> EXERCISE DATA
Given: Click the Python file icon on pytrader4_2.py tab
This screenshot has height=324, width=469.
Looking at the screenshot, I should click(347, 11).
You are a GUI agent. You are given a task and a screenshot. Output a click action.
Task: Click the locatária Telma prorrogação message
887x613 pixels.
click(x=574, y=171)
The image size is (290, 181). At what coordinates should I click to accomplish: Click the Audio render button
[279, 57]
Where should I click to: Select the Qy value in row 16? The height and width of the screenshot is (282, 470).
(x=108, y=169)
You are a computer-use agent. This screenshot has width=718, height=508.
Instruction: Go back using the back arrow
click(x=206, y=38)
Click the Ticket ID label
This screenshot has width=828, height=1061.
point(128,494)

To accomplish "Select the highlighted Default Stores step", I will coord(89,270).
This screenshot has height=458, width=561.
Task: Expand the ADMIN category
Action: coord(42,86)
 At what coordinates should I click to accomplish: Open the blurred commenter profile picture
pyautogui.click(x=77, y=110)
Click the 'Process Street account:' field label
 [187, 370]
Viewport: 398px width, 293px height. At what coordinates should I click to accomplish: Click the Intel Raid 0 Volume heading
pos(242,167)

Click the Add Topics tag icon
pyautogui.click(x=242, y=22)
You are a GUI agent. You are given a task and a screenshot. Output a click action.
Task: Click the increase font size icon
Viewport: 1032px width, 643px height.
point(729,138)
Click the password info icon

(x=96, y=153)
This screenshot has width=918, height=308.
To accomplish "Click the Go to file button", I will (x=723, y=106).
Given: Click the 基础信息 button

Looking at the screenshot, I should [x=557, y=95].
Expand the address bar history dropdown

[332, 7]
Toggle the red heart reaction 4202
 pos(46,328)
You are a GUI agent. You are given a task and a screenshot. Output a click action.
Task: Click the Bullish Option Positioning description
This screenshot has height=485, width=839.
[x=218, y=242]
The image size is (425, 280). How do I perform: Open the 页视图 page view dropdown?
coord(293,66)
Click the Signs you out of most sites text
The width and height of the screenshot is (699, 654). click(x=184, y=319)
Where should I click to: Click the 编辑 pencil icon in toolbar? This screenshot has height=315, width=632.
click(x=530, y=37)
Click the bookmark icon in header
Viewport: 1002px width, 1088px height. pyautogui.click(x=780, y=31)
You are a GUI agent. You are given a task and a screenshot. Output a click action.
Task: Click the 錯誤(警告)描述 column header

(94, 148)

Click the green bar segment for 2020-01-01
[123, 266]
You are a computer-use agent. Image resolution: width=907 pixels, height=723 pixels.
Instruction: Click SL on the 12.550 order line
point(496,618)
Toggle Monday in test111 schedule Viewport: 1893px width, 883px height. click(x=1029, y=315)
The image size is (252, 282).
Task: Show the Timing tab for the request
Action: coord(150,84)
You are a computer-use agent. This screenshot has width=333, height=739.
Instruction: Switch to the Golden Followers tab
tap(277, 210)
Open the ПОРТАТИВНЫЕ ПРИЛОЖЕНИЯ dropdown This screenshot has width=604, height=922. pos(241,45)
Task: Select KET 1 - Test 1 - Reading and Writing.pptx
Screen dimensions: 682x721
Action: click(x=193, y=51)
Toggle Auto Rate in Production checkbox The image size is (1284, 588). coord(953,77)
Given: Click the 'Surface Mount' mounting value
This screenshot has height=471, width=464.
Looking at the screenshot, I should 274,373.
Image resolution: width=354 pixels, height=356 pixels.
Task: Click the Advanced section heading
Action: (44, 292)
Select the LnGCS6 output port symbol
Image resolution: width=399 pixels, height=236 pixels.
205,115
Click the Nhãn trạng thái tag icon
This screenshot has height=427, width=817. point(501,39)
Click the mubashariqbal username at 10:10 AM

> YOUR INSTRUCTIONS
From the records above, print only the lines between the one holding "Click the 'Process" and the one holding "Task: Click the Bullish", inclusive, exactly as they stand.

> YOUR RESPONSE
Click the 'Process Street account:' field label
 [187, 370]
Viewport: 398px width, 293px height. At what coordinates should I click to accomplish: Click the Intel Raid 0 Volume heading
pos(242,167)

Click the Add Topics tag icon
pyautogui.click(x=242, y=22)
You are a GUI agent. You are given a task and a screenshot. Output a click action.
Task: Click the increase font size icon
Viewport: 1032px width, 643px height.
point(729,138)
Click the password info icon

(x=96, y=153)
This screenshot has width=918, height=308.
To accomplish "Click the Go to file button", I will (x=723, y=106).
Given: Click the 基础信息 button

Looking at the screenshot, I should [x=557, y=95].
Expand the address bar history dropdown

[332, 7]
Toggle the red heart reaction 4202
 pos(46,328)
You are a GUI agent. You are given a task and a screenshot. Output a click action.
Task: Click the Bullish Option Positioning description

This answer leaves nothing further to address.